Да и пани Попельской далеко было до Иохима. Правда, её тонкие пальцы были и быстрее, и гибче; мелодия, которую она играла, сложнее и богаче, и много трудов положила девица Клапс, чтобы выучить свою ученицу владеть трудным инструментом. Зато у Иохима было непосредственное музыкальное чувство, он любил и грустил и с любовью своей и с тоской обращался к родной природе. Его учила несложным напевам эта природа, шум её леса, тихий шёпот степной травы, задумчивая, родная, старинная песня, которую он слышал ещё над своею детскою колыбелью. Да, трудно оказалось венскому инструменту победить хохлацкую дудку. Не прошло и одной минуты, как дядя Максим вдруг резко застучал об пол своим костылём. Когда Анна Михайловна повернулась в ту сторону, она увидела на побледневшем лице Петрика то самое выражение, с каким в памятный для неё день первой весенней прогулки мальчик лежал на траве.
Иохим участливо посмотрел на мальчика, потом кинул пренебрежительный взгляд на немецкую музыку и удалился, стукая по полу гостиной своими неуклюжими «чоботьями»[85].
Много слёз стоила бедной матери эта неудача – слёз и стыда. Ей, «милостивой пани» Попельской, слышавшей гром рукоплесканий «избранной публики», сознавать себя так жестоко поражённой, и кем же? – простым конюхом Иохимом с его глупою свистелкой! Когда она вспоминала исполненный пренебрежения взгляд хохла после её неудачного концерта, краска гнева заливала её лицо, и она искренно ненавидела «противного хлопа».
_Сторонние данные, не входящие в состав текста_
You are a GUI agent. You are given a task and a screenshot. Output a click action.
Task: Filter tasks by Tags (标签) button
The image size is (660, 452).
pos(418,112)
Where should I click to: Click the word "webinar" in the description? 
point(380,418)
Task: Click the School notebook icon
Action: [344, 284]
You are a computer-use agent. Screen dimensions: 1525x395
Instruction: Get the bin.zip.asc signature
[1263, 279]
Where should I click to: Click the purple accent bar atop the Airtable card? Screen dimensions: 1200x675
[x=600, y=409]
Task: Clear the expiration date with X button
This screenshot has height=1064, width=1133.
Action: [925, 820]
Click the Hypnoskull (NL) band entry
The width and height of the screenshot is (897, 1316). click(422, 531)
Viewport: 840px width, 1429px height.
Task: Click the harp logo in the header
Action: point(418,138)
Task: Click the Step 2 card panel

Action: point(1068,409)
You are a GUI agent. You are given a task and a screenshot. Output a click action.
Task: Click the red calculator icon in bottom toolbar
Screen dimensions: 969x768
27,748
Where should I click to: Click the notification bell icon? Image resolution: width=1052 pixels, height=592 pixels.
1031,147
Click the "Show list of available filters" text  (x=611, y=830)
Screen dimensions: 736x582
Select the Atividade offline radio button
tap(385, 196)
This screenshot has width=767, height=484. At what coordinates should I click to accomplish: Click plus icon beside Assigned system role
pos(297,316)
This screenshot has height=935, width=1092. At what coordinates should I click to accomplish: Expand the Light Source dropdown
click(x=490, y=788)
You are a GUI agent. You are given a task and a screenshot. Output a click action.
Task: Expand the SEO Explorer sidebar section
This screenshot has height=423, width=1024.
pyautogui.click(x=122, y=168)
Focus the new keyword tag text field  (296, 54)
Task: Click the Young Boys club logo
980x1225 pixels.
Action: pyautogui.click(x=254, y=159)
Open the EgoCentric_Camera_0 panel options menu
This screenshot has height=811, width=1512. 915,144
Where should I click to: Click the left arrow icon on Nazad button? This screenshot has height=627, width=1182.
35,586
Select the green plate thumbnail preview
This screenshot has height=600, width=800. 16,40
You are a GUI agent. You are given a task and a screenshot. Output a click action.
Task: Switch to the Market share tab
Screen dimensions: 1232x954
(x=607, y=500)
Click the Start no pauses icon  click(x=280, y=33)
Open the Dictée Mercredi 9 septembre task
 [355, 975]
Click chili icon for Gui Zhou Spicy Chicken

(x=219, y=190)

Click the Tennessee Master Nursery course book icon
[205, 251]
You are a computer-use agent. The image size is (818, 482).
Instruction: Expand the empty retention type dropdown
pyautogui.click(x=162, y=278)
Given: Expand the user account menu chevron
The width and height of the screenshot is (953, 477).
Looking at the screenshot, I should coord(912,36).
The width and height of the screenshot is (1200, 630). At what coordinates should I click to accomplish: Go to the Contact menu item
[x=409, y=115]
И, однако, каждый вечер, когда её мальчик убегал в конюшню, она открывала окно, облокачивалась на него и жадно прислушивалась. Сначала слушала она с чувством гневного пренебрежения, стараясь лишь уловить смешные стороны в этом «глупом чириканье»; но мало-помалу – она и сама не отдавала себе отчёта, как это могло случиться, – глупое чириканье стало овладевать её вниманием, и она уже с жадностью ловила задумчиво-грустные напевы. Спохватившись, она задала себе вопрос, в чём же их привлекательность, их чарующая тайна, и понемногу эти синие вечера, неопределённые вечерние тени и удивительная гармония песни с природой разрешили ей этот вопрос.
«Да, – думала она про себя, побеждённая и завоёванная в свою очередь, – тут есть какое-то совсем особенное, истинное чувство… чарующая поэзия, которую не выучишь по нотам».
И это была правда. Тайна этой поэзии состояла в удивительной связи между давно умершим прошлым и вечно живущей и вечно говорящею человеческому сердцу природой, свидетельницей этого прошлого. А он, грубый мужик в смазных сапогах и с мозолистыми руками, носил в себе эту гармонию, это живое чувство природы.
И она сознавала, что гордая «пани» смиряется в ней перед конюхом-хлопом. Она забывала его грубую одежду и запах дёгтя, и сквозь тихие переливы песни вспоминалось ей добродушное лицо, с мягким выражением серых глаз и застенчиво-юмористическою улыбкой из-под длинных усов. По временам краска гнева опять приливала к лицу и вискам молодой женщины: она чувствовала, что в борьбе из-за внимания её ребёнка она стала с этим мужиком на одну арену, на равной ноге, и он, «хлоп», победил.